В свое время Сирин (Набоков), разбирая, или, скорее, громя в своей рецензии «Флаги» – о чем впоследствии будет сожалеть – всё же приводил в качестве удачных стихов цитату из «Мореллы», где «соблазняет слух мимолетная интонация». В 1951 г. Набоков отречется от своего первого отрицательного отзыва: «Я не встречался с Поплавским, который умер в молодых летах. Он был далекой скрипкой среди близких балалаек. Я никогда не забуду его заунывных звуков, так же, как я никогда себе не прощу той злобной рецензии, в которой я нападал на него за ничтожные погрешности в еще неоперившихся стихах».

По свидетельству Георгия Адамовича, Мережковский на одном собрании после смерти Поплавского сказал, что для оправдания эмигрантской литературы на всяких будущих судах с лихвой достаточно одного Поплавского. Сам Адамович писал, что Поплавский был «необычайно талантлив, талантлив "насквозь", "до мозга костей", в каждой случайно обронённой фразе». А о стихах его – что он был подлинно одержим стихами, был «Божией милостью стихотворец».

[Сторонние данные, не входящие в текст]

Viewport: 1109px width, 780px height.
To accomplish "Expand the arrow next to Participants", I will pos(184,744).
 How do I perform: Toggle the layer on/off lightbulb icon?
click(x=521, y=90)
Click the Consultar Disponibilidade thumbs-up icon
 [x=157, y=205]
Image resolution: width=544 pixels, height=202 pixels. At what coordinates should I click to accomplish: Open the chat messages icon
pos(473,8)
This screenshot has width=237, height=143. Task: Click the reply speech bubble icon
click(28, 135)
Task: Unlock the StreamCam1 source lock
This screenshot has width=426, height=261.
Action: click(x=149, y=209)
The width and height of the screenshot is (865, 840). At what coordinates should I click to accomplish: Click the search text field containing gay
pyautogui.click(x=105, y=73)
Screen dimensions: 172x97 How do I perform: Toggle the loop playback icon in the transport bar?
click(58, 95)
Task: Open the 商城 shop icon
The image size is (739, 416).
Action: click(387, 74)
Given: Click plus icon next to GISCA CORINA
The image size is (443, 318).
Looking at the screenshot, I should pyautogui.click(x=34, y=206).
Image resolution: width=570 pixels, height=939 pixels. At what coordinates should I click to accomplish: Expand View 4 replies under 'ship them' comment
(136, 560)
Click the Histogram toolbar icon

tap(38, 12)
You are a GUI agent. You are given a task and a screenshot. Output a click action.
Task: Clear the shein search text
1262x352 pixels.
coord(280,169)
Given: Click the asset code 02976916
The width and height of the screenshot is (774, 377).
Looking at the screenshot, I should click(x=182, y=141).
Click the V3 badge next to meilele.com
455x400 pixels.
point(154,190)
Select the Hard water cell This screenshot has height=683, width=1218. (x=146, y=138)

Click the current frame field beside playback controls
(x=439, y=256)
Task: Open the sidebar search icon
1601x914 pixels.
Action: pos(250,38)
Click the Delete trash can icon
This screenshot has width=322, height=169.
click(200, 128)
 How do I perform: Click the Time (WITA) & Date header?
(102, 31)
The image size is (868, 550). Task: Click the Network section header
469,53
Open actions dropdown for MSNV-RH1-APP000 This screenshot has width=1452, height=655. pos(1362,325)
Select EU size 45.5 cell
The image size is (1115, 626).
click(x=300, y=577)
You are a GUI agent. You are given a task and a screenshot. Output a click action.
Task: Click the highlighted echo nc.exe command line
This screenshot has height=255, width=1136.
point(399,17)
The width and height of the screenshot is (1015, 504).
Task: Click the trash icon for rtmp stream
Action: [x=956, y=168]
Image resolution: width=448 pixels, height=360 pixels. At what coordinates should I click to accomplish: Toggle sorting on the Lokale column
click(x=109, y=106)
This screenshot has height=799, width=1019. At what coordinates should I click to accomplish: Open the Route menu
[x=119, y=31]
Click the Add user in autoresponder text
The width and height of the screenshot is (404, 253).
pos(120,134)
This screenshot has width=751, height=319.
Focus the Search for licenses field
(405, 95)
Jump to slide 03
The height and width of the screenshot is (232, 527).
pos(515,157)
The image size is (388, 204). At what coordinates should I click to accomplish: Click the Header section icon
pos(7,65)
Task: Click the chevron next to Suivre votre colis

В 1931 году публикация в «Числах» (№ 5) последней главы романа «Аполлон Безобразов» вызвала гневную отповедь Дмитрия Мережковского. Незадолго до смерти Поплавский закончил свой второй роман – «Домой с небес». Остальные сборники стихов поэта вышли уже посмертно. На деньги, собранные благодаря продаже картин из личной коллекции Поплавского и щедрой помощи его друга, художника Михаила Ларионова, Н. Д. Татищев выпустил книги «Снежный час» (1936 г.) и «В венке из воска» (1938 г.). Уже в 1965 году, к тридцатилетней годовщине смерти поэта, его душеприказчик издал сборник «Дирижабль неизвестного направления». Лишь в 2009 году в Москве вышло в свет полное собрание сочинений «Орфея русского Монпарнаса» в трёх томах.

* * *

Поэт – это «мист подземного экстатического культа», заявляет Поплавский.

Как же пишется стихотворение? Погрузившись в сугубо интимное, личное, следует с максимальной точностью улавливать и передавать колеблющуюся, неустойчивую стихию внутренних озарений, переживаний, мимолетных ощущений. Для этого Поплавский овладел приемом «автоматического» письма, заимствованного у Джойса и сюрреалистов. Добытые «образы-сигналы», согласно Поплавскому, соединяются в более сложные конструкции: от дерева к синему дереву или к стиху «дерево моей жизни грустит на горе». В результате создается странный образ, передающий ощущение автора, но, предупреждает Поплавский, «только дух музыки сообщает этой конструкции движение, колыхание, нарастание и скольжение, без которого стихотворение превращается в грубую энигматическую живопись, как иногда у Есенина». По меткому замечанию Ходасевича «Поплавский идет не от идеи к идее, но от образа к образу, от словосочетания к словосочетанию – и тут именно, и только тут проявляется вся стройность его воззрений, не общих, которых он сам до конца не выработал и не осознал, но художественных…»[10].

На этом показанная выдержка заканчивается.